**What the exercise asks:** Please format the material from the line with "suppe (126, 515)" up to and including the line with "Schöneberg (100, 509)" as a JSON list of strings, one string per line, with blank lines left out. Include no other lines.

-- begin Available data --

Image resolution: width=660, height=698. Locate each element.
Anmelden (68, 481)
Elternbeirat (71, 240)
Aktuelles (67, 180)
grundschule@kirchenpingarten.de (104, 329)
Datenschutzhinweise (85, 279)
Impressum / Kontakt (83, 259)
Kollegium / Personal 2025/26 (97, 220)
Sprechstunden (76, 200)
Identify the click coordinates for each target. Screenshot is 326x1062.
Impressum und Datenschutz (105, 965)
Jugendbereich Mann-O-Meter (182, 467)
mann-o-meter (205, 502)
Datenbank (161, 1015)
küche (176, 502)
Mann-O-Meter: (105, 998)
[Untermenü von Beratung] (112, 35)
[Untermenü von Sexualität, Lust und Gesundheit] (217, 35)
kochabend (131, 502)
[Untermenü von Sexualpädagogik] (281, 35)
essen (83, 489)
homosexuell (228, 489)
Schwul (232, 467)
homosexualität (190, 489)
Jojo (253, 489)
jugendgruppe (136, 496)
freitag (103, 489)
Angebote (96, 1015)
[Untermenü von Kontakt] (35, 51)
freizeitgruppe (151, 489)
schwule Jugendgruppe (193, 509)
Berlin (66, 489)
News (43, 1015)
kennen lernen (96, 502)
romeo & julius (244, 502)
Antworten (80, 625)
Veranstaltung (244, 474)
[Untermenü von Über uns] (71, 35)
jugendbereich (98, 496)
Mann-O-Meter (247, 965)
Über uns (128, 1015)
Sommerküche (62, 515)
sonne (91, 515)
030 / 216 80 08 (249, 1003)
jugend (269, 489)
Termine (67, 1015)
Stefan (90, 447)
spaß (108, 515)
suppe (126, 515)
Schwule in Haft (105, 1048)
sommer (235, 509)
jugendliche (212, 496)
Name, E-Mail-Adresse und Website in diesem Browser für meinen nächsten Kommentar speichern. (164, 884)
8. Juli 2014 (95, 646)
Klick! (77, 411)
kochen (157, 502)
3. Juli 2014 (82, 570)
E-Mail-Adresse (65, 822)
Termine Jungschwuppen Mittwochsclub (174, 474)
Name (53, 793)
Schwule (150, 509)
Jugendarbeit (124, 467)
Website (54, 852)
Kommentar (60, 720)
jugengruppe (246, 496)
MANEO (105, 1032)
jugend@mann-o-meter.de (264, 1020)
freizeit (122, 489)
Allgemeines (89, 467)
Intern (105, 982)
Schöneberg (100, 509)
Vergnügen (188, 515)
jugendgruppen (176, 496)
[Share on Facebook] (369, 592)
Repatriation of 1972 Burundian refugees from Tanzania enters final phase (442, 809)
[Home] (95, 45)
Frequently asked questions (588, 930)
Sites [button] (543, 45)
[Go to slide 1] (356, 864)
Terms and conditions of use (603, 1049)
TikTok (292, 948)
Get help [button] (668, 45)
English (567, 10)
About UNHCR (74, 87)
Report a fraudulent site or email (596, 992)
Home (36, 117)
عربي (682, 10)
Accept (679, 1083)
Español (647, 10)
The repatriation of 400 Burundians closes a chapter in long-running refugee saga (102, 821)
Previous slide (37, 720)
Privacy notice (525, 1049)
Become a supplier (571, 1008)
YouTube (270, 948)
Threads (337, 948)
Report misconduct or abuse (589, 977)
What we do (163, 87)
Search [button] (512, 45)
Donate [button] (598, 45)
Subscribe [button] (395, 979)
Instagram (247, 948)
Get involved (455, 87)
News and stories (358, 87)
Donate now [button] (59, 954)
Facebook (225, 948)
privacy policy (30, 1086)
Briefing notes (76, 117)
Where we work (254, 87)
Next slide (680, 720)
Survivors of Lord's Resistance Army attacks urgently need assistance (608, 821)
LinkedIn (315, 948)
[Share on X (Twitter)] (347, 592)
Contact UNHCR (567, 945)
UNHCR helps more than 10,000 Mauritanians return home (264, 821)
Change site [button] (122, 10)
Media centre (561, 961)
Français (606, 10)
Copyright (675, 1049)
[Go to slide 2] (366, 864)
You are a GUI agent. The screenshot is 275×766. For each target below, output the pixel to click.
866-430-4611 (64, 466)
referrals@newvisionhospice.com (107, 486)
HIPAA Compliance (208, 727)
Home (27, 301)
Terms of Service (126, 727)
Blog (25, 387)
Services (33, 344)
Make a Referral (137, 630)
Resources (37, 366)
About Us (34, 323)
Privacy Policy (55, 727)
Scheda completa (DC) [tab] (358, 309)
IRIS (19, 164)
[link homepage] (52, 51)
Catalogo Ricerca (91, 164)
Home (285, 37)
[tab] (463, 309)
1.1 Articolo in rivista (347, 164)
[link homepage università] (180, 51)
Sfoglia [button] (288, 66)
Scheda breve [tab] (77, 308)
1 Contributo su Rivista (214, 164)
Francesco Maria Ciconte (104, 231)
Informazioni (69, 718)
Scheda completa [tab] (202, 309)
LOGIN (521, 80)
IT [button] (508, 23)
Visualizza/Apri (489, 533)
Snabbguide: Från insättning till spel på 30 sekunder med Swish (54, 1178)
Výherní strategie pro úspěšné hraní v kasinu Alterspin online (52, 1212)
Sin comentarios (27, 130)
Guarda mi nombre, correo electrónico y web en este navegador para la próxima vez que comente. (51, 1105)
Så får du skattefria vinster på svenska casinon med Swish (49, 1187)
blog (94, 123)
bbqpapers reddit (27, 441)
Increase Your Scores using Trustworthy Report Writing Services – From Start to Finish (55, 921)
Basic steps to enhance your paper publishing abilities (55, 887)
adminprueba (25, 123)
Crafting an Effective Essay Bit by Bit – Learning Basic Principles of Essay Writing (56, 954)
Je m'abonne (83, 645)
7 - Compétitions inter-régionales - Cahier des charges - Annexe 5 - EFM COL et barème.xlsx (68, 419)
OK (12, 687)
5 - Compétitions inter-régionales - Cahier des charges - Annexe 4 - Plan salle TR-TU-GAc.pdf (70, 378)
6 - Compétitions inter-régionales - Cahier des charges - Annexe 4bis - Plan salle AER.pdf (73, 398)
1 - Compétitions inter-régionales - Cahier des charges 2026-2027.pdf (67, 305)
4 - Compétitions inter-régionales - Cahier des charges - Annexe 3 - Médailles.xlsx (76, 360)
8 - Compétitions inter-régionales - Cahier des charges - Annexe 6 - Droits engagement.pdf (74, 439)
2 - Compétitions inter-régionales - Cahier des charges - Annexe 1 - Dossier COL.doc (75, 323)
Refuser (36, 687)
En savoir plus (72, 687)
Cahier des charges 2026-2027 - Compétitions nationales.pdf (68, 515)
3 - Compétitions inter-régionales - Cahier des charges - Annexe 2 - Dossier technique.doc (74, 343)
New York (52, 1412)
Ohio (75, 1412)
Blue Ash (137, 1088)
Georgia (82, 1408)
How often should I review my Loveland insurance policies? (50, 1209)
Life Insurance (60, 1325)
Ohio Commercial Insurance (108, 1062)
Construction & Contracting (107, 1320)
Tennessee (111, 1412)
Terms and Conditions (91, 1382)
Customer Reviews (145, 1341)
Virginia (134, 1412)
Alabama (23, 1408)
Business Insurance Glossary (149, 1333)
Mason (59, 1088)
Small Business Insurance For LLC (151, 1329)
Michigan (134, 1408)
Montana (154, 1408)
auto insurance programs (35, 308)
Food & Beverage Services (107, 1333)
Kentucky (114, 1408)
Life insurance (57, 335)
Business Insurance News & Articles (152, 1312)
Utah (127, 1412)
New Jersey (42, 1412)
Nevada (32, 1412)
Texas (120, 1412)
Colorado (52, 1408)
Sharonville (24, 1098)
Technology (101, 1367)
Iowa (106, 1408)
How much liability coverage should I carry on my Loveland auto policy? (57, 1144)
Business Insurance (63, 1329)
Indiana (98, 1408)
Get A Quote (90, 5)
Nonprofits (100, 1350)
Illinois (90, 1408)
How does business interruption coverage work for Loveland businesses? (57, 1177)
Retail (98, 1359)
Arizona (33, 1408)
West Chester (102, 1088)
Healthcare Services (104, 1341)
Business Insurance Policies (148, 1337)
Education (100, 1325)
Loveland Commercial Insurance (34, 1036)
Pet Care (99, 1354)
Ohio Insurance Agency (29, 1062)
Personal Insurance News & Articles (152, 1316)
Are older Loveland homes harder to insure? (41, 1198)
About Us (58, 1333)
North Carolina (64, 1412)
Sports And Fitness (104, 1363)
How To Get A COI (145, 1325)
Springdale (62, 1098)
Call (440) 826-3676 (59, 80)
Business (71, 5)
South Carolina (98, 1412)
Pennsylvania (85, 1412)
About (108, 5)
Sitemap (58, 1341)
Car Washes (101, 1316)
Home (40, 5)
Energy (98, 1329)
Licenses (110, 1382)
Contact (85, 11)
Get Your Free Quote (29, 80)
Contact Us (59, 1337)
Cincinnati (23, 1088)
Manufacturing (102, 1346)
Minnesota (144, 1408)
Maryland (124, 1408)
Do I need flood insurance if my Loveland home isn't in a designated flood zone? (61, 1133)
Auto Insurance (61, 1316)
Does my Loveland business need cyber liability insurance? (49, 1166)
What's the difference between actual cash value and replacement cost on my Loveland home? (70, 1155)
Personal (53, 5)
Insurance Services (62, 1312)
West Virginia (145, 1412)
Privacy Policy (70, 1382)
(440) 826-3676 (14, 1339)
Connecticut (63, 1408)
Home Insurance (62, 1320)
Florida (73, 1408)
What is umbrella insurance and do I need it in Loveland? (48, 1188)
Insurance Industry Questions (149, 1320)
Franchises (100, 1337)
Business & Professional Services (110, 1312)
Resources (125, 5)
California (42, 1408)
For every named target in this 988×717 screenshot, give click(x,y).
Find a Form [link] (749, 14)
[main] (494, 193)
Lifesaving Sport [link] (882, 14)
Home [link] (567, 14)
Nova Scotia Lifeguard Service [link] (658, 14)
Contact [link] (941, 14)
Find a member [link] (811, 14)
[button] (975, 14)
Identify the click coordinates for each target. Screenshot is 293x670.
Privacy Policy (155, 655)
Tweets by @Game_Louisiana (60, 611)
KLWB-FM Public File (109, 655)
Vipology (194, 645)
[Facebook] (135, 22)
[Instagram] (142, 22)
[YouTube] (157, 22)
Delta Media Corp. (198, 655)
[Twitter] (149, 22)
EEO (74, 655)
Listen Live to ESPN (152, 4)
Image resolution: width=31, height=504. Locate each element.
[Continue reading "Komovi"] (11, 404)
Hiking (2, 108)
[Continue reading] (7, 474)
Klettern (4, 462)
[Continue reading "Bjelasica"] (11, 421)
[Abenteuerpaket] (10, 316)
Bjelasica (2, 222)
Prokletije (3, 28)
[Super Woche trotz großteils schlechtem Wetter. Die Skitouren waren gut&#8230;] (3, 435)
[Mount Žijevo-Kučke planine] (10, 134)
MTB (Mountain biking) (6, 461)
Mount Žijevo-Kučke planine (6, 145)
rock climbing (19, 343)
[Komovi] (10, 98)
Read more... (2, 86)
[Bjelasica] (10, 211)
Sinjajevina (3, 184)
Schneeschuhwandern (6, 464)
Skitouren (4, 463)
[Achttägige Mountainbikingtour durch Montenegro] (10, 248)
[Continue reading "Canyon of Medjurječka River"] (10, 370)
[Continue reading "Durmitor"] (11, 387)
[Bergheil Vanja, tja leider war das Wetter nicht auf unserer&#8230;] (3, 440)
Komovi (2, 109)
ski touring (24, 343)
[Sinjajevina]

-- end Available data --

**Exercise output:**
[
  "suppe (126, 515)",
  "Schwule in Haft (105, 1048)",
  "sommer (235, 509)",
  "jugendliche (212, 496)",
  "Name, E-Mail-Adresse und Website in diesem Browser für meinen nächsten Kommentar speichern. (164, 884)",
  "8. Juli 2014 (95, 646)",
  "Klick! (77, 411)",
  "kochen (157, 502)",
  "3. Juli 2014 (82, 570)",
  "E-Mail-Adresse (65, 822)",
  "Termine Jungschwuppen Mittwochsclub (174, 474)",
  "Name (53, 793)",
  "Schwule (150, 509)",
  "Jugendarbeit (124, 467)",
  "Website (54, 852)",
  "Kommentar (60, 720)",
  "jugengruppe (246, 496)",
  "MANEO (105, 1032)",
  "jugend@mann-o-meter.de (264, 1020)",
  "freizeit (122, 489)",
  "Allgemeines (89, 467)",
  "Intern (105, 982)",
  "Schöneberg (100, 509)"
]